By EPSRC Centre for Doctoral Training in Data Science

Date and time

Mon, 3 Nov 2014 14:00 - 18:30 GMT

Location

Informatics Forum

University of Edinburgh 10 Crichton St Edinburgh EH8 9AB United Kingdom

Description

Distinguished Lectures to mark the Launch of the

EPSRC Centre for Doctoral Training in Data Science

14:00

Registration & Welcome Refreshments

Tea & Coffee Available

14:30

Welcome & Introduction

Professor Chris Williams, Director of the CDT in Data Science, University of Edinburgh

Professor Richard Kenway, Vice Principal of High Performance Computing, University of Edinburgh

15:00

Distinguished Lecture: “At the Intersection of Data Science and Language”

Professor Kathleen R. McKeown, Director of the Institute for Data Sciences and Engineering, Columbia University

16:00

Refreshment Break

Tea & Coffee Available

16:30

Distinguished Lecture: “Bottom-Up Semantics”

Professor Fernando C. N. Pereira, Research Director, Google

17:30

Evening Reception

18:30

For further information about the EPSRC Centre for Doctoral Training in Data Science please visit http://datascience.inf.ed.ac.uk.

Professor Kathleen R. McKeown

Director of the Institute for Data Sciences and Engineering, Columbia University

Abstract: “At the Intersection of Data Science and Language”

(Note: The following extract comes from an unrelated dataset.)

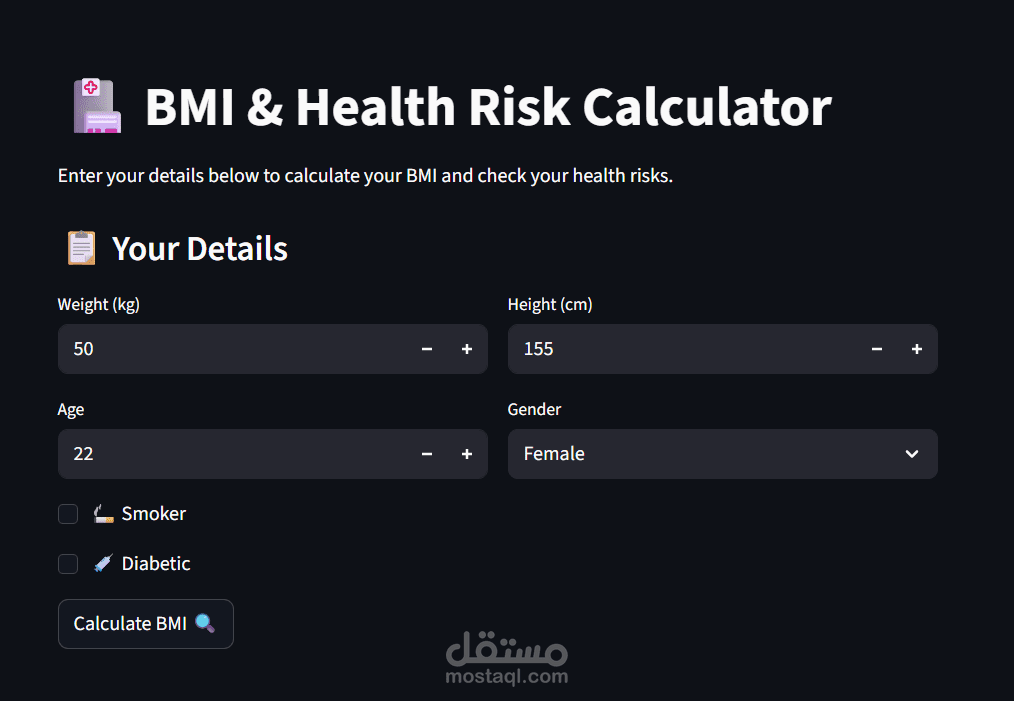Click the clipboard icon beside Your Details
This screenshot has height=701, width=1014.
(x=80, y=248)
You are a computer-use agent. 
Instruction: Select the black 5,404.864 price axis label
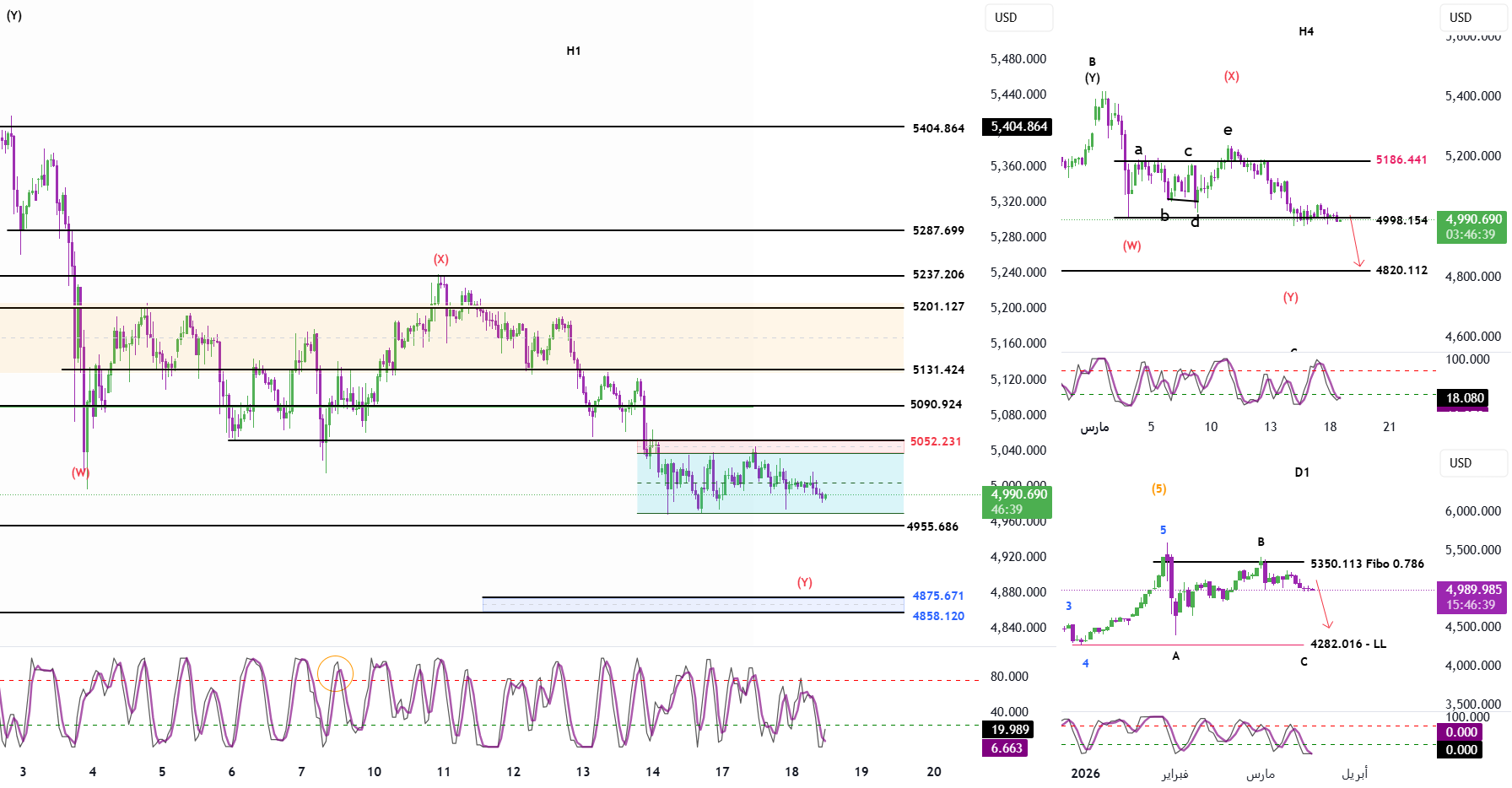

Data science holds the promise to solve many of society’s most pressing challenges. But much of the data necessary to solve problems is locked within volumes of text and speech on the web. Thus, in many cases, data science can only succeed if paired with natural language processing. In this talk, I will discuss the data science initiative at Columbia University and research within its New Media Center, where we investigate the analysis of news, Twitter, online discussion and as well as texts coming from digital humanities, scientific and other disciplines. I will describe research projects that draw from scientific journals, from historical sources, from online media, and from novels.

Biography:

Kathleen R. McKeown is the Henry and Gertrude Rothschild Professor of Computer Science at Columbia University and she also serves as the Director of the Institute for Data Sciences and Engineering. She served as Department Chair from 1998-2003 and as Vice Dean for Research for the School of Engineering and Applied Science for two years. McKeown received the Ph.D. in Computer Science from the University of Pennsylvania in 1982 and has been at Columbia since then. Her research interests include text summarization, natural language generation, multi-media explanation, question-answering and multi-lingual applications. In 1985 she received a National Science Foundation Presidential Young Investigator Award, in 1991 she received a National Science Foundation Faculty Award for Women, in 1994 she was selected as a AAAI Fellow, in 2003 she was elected as an ACM Fellow, and in 2012 she was selected as one of the founding Fellows of the Association for Computational Linguistics. In 2010, she received the Anita Borg Institute Women of Vision Award in Innovation for her work on text summarization. McKeown is also quite active nationally. She has served as President, Vice President and Secretary-Treasurer of the Association of Computational. She also served as a board member of the Computing Research Association and as secretary of the board.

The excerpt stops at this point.